======== ИСХОДНЫЙ ТЕКСТ

И обнимаю Вас, и целую Вас, и куда Вы девались, и почему о Вас ничего не слышно? И что нам теперь делать, если Вы нас больше не любите, и куда нам теперь деваться, если Вы нас больше не уважаете? И с кем я теперь выпью свою горькую рюмочку, когда нет коло меня милого друга Женички, когда не сидит супротив меня милый друг Катенька? А пойду-ка я, старый сивый чёрт, во тёмный лес, а кликну-ка я, старый сивый чёрт, зычным голосом: — Вы идите ко мне, звери лютые, звери лютые членистоногие, членистоногие да двоякодышущие, да поглядите-ка вы, звери, в ленинградскую сторонушку, да заешьте-ка вы, звери, милого друга Женичку, милого друга Женичку со его любезной Катенькой!

Тот Женька-плут

Умком востёр,

Умком востёр

Да блудить мастёр!

Всё с актёрками Женька путается,

Со скоморохами Женька потешается,

Со гудошниками Женька водку пьёт,

Водку пьёт да в долони бьёт!

================

**ЗАДАНИЯ**:
a) Воспроизведите без изменений фрагмент письма от «И обнимаю Вас, и» до «Да блудить мастёр!».
b) Ответьте на вопросы по письму:
(i) Куда собирается пойти тот, кто называет себя «старым сивым чёртом»?
(ii) С кем, согласно письму, Женька водку пьёт?
(iii) С кем, согласно письму, путается Женька?
c) Продолжите письмо с того места, где оно обрывается, то есть после слов «Водку пьёт да в долони бьёт!».
Приведённые далее строки для выполнения заданий не используются.

======== ИСХОДНЫЕ СТРОКИ

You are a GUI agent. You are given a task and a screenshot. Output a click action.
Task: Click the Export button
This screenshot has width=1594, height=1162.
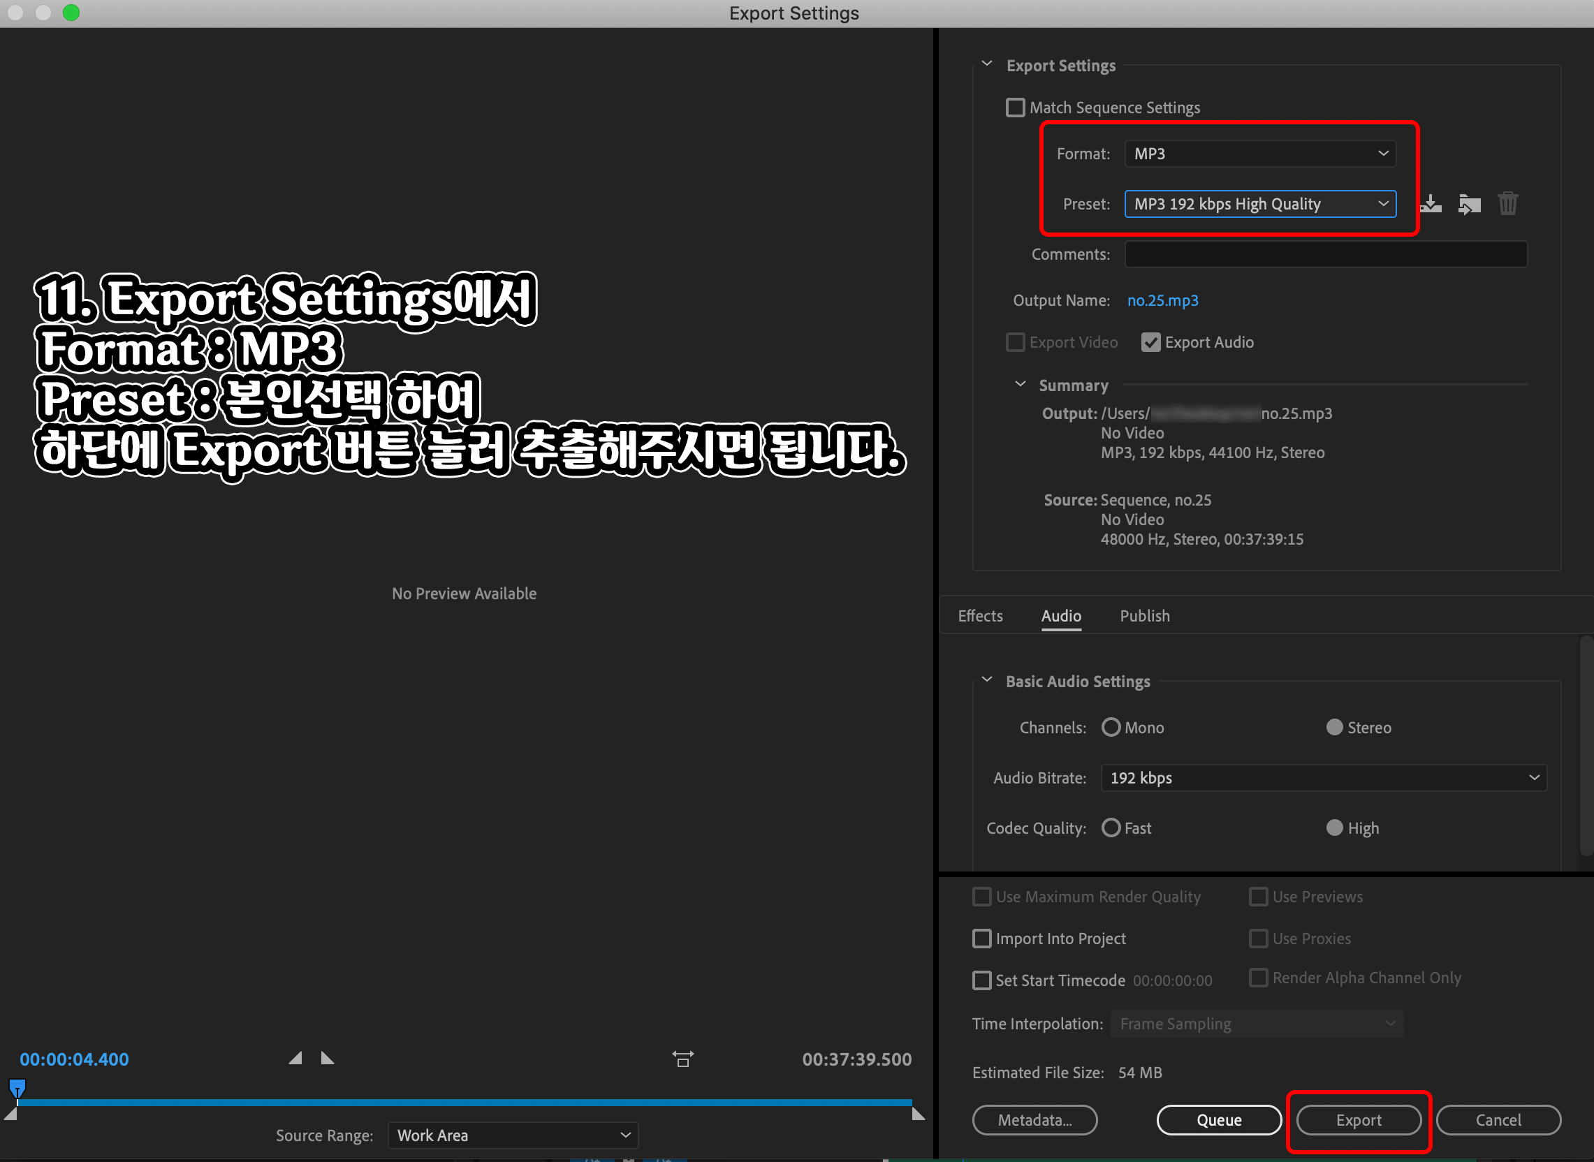pos(1358,1120)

================

**ОТВЕТЫ К ЗАДАНИЯМ**:
a)
И обнимаю Вас, и целую Вас, и куда Вы девались, и почему о Вас ничего не слышно? И что нам теперь делать, если Вы нас больше не любите, и куда нам теперь деваться, если Вы нас больше не уважаете? И с кем я теперь выпью свою горькую рюмочку, когда нет коло меня милого друга Женички, когда не сидит супротив меня милый друг Катенька? А пойду-ка я, старый сивый чёрт, во тёмный лес, а кликну-ка я, старый сивый чёрт, зычным голосом: — Вы идите ко мне, звери лютые, звери лютые членистоногие, членистоногие да двоякодышущие, да поглядите-ка вы, звери, в ленинградскую сторонушку, да заешьте-ка вы, звери, милого друга Женичку, милого друга Женичку со его любезной Катенькой!

Тот Женька-плут

Умком востёр,

Умком востёр

Да блудить мастёр!

b)
(i) Во тёмный лес.
(ii) Со гудошниками.
(iii) С актёрками.

c)
А уж время ему, старому мерину,

От той забавушки очухаться,

Очухаться, да раскумекаться,

Да сказать ему, Женьке, таково слово:

— Пойду-ка я, Женька, старый плут,

Старый плут, горемычный сын,

Во почтовое да отделение,

Во советское наше заведение!

Да возьму-ка я во резвы рученьки

Золото пёрышко гусиное,

Да напишу-ка, Женька, писулечку

Свому другу Николаю Алексеичу

Да тому ли господину Заболоцкому!

Господин-то Заболоцкий во палатах, чать, сидит,

Во палатах, чать, сидит да не ест, не пьёт,

Обо мне, чать, Женьке, думу думает,

Бородой трясёт да сокрушается.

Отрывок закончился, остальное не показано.